HARTLE, Stephanie (2017). Digging up the Left-Wing Corpse: Reenactment and Melancholia in Jeremy Deller's The Battle of Orgreave. In: The Left Conference : Photography and Film Criticism, Lisbon, Portugal, 16-18 November 2017. (Unpublished) [Conference or Workshop Item]
Abstract
Jeremy Deller’s The Battle of Orgreave (2001) saw around 800 participants, including members of the original conflict, performing in a highly orchestrated restaging of the violent clash in South Yorkshire in 1984 between striking miners and police. In the context of increasing political uncertainty and recent revivals of public activism, the particular inflection of this paper is to consider how far Deller’s reenactment is a catalyst for political action or a withdrawal from it. In doing so, Walter Benjamin’s notion of ‘left-wing melancholy’ will be invoked. Benjamin’s use of the term to refer to a perceived (unwelcome) development in the Left was a condemnation of a sentimentalism he aligned with a type of reification and fetishism. In taking in a psychoanalytical framework of analysis this malaise is close to the condition of melancholia as defined by Freud in 1917, however, there are important differences here too. Freud identified melancholia as the result of an inability to consciously perceive the lost object, a persistent and unavowable grief. Deller’s project reaches a tangibly painful sense of melancholia on hearing the well-known battle cry repeated in the present, ‘We’re miners united, we’ll never be defeated', thus prompting the viewer to consider the seeming vacuity of Deller's gesture. At the same time, calls for a full inquiry into this notorious landmark of leftist British history have been repeatedly resisted.

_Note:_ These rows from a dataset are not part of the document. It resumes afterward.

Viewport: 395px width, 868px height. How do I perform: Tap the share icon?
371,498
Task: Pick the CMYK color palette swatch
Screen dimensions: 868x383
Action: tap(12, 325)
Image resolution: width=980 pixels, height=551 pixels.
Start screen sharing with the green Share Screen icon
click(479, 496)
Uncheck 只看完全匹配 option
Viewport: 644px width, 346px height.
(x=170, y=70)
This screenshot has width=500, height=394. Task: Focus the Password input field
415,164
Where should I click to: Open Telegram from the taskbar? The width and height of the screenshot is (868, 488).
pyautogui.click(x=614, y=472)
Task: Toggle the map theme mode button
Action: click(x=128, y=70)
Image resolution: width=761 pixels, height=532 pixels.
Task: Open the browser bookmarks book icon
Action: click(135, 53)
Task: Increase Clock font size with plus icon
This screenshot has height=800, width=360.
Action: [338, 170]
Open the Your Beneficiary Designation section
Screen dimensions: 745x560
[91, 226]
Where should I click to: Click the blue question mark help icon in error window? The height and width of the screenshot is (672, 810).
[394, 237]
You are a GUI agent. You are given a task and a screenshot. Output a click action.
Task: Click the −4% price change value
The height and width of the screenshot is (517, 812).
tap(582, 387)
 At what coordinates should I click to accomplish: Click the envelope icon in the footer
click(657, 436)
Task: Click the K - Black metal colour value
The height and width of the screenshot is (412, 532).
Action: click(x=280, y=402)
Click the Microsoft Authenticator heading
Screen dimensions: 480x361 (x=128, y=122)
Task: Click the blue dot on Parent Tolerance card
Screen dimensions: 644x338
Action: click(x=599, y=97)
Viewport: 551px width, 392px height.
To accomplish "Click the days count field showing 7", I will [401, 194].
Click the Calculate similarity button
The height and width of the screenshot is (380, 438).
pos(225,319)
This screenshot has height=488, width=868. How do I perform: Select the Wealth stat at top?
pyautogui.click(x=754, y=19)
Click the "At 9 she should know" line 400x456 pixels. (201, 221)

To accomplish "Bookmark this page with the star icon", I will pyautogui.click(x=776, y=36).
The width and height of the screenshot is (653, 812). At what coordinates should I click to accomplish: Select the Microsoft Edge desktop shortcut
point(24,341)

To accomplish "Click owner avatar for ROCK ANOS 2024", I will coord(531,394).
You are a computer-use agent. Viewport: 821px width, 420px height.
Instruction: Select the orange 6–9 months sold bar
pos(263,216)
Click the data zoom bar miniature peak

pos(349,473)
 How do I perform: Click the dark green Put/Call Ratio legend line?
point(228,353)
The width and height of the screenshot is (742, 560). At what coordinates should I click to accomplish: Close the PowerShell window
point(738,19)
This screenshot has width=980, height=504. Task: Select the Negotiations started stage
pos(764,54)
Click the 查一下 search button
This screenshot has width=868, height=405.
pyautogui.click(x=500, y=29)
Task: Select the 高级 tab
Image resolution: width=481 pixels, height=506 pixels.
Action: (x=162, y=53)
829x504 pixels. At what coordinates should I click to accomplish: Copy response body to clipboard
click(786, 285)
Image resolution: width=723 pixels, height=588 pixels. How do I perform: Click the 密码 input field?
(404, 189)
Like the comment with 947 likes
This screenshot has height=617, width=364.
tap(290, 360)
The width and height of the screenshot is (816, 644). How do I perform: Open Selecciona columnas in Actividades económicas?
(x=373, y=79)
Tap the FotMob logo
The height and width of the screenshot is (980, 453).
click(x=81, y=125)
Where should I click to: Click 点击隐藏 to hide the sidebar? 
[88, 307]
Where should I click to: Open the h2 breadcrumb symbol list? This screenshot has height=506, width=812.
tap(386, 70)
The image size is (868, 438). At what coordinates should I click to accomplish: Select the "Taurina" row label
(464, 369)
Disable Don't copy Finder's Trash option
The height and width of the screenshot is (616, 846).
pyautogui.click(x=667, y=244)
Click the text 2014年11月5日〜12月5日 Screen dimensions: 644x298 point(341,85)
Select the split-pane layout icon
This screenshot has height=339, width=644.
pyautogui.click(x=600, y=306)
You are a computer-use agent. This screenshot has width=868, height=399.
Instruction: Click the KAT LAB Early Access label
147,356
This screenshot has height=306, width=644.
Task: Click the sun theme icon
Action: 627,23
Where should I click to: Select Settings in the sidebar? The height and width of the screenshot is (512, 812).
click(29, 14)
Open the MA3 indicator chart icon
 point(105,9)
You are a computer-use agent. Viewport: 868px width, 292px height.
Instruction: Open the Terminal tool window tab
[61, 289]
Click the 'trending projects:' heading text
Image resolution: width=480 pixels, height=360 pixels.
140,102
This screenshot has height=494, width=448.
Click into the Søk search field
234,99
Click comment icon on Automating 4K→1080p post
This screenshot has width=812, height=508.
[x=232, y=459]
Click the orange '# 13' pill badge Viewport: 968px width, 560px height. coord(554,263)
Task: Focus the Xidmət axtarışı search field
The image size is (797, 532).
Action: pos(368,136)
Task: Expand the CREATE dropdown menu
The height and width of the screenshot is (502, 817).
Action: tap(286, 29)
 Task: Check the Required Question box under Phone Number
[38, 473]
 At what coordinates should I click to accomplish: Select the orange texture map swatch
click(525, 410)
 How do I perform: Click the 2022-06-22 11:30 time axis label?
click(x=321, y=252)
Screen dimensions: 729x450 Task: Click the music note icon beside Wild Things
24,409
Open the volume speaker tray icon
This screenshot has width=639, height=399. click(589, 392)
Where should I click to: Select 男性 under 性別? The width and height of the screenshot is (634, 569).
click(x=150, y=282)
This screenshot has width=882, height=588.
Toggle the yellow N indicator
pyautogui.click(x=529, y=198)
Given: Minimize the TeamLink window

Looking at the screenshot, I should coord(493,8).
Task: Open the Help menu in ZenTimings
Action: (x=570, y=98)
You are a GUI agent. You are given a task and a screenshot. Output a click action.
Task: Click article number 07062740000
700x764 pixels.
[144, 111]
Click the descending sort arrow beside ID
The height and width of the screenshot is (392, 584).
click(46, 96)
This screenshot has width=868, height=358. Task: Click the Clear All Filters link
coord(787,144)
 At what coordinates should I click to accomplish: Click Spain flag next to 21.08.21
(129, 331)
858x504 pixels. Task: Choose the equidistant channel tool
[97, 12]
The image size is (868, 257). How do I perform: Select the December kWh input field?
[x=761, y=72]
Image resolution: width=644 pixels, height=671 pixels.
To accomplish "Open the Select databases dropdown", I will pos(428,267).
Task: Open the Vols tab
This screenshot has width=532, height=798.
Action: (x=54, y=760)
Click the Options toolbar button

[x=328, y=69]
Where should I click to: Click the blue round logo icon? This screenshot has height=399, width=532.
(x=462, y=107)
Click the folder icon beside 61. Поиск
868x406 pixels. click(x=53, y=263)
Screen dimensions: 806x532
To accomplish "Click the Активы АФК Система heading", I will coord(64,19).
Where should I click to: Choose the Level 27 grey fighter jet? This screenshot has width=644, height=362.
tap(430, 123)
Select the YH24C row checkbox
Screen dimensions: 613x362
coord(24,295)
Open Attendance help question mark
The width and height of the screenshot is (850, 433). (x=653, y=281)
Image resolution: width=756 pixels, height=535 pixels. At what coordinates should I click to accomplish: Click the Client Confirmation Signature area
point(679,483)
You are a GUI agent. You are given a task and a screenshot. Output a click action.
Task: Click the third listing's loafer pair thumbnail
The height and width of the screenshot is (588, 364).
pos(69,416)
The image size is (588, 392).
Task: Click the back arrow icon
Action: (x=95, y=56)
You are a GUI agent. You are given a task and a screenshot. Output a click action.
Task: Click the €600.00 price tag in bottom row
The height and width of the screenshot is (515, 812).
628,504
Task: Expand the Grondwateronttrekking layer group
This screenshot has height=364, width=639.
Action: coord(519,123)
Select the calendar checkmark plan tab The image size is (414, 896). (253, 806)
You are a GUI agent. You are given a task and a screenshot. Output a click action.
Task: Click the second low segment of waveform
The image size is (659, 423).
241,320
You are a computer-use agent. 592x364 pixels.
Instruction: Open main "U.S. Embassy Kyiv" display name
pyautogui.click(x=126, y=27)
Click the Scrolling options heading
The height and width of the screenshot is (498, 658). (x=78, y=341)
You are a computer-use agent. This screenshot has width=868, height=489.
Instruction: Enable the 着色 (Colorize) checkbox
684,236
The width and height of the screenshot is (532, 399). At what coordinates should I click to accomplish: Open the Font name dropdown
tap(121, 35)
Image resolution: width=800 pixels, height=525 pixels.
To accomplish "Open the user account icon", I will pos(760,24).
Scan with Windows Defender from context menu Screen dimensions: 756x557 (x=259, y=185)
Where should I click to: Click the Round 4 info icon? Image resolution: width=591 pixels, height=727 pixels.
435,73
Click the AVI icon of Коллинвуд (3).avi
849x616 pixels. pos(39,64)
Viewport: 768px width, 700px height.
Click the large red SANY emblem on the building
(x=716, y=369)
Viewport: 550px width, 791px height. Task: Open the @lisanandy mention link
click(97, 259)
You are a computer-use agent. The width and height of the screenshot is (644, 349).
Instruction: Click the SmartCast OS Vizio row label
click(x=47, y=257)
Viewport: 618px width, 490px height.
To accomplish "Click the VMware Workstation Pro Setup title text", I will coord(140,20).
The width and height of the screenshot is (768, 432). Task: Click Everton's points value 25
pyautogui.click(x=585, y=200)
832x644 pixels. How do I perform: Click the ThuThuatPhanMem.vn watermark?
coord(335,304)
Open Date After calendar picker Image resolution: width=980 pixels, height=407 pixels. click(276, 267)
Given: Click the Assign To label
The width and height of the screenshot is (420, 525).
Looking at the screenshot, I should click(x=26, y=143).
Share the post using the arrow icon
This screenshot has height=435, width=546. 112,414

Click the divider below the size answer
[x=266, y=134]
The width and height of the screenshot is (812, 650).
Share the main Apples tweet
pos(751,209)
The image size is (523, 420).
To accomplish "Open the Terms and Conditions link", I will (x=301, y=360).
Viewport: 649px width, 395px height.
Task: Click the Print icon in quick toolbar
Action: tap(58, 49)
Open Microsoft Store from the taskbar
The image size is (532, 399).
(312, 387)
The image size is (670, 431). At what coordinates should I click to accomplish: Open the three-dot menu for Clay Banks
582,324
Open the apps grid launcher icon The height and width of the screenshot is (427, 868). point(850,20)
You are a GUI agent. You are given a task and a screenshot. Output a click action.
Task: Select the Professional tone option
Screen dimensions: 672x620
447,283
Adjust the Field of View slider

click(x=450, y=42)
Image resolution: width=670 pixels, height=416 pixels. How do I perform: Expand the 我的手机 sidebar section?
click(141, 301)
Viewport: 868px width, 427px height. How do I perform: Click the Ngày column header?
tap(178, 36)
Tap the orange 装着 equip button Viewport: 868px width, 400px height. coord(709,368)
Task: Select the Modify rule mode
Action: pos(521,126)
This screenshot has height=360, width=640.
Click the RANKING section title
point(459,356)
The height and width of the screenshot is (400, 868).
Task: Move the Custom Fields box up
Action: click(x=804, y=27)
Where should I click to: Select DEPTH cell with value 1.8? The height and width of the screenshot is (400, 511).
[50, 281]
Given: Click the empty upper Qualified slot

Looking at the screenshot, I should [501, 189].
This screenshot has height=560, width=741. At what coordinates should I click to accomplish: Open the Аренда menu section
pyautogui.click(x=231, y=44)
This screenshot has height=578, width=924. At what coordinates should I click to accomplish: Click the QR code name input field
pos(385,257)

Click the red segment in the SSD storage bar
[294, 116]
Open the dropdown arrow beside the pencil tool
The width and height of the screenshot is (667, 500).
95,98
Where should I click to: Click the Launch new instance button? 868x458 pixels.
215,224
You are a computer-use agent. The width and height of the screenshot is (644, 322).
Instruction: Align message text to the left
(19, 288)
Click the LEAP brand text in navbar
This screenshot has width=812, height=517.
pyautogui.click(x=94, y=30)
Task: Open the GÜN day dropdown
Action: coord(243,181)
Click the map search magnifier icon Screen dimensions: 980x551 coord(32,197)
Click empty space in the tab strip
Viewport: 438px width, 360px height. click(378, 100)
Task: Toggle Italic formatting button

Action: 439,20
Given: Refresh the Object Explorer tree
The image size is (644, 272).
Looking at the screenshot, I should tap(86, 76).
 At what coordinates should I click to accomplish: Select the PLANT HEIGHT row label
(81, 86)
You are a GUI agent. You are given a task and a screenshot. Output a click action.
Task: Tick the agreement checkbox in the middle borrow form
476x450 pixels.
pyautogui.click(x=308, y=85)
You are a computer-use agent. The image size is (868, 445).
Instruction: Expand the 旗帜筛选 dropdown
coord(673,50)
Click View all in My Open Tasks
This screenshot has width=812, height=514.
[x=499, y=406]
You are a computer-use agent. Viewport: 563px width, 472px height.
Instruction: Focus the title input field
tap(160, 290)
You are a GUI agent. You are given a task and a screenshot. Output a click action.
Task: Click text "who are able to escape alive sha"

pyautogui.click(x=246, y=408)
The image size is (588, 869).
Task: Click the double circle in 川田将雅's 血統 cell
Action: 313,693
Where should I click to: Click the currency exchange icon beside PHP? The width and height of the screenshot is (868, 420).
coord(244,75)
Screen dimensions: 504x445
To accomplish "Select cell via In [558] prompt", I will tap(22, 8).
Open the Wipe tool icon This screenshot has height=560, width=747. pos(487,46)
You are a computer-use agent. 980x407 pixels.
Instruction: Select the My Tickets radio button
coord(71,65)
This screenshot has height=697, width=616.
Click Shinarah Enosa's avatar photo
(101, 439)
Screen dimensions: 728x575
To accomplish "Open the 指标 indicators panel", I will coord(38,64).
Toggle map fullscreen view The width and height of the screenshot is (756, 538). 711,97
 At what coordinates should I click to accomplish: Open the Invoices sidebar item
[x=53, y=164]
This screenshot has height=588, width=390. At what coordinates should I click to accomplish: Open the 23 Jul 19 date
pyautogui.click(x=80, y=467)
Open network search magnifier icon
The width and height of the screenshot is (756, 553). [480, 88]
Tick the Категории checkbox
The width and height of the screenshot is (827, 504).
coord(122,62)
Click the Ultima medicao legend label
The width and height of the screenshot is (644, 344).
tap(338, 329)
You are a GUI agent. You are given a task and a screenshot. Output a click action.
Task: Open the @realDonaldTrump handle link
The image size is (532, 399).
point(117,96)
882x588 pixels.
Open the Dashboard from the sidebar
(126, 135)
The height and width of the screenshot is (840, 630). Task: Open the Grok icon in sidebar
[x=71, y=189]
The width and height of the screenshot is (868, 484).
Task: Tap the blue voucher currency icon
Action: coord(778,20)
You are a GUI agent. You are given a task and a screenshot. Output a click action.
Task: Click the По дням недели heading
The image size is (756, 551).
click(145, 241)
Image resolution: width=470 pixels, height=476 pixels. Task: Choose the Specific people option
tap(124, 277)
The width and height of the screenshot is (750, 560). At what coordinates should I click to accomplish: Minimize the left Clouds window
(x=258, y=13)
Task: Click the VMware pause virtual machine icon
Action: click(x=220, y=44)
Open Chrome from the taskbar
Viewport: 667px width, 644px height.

This paper seeks to consider how Orgreave’s concern with the historical ‘then’ and the ‘now’ points to wider issues over the relationship of art and politics in contemporary culture and the critique of capitalism. The performance of reenactment raises complex questions regarding (re)collection, nostalgia and interpretation, inevitably revealing significant temporal and spatial fissures. Themes of digging-back, exhumation and historical layering appear as key ideas underpinning Orgreave. The employment of gothic tropes and, specifically, the summoning of the ghost or spectre have been well documented in previous writings on the work of Marx. What I am concerned with here is the extent to which Orgreave recalls the gothic tropes of Marxism, especially in terms of the corpse motif. It could be argued that both Orgreave and the figure of the vampire, as the ‘living-dead’, share similar characteristics of ambiguity and a crisis of identity, inhabiting a neither-nor space, between good and bad and ‘otherness’. It is through this notion of difference that could allow for the potential of critical engagement, and for Deller’s work to be conceived as a direct confrontation rather than a melancholic act of repetition; a living history. Orgreave, it will be argued, activates a dialectic of reality and fiction and functions as a reminder of the potential power of people, or more specifically the collective crowd, who are made visible rather than hidden.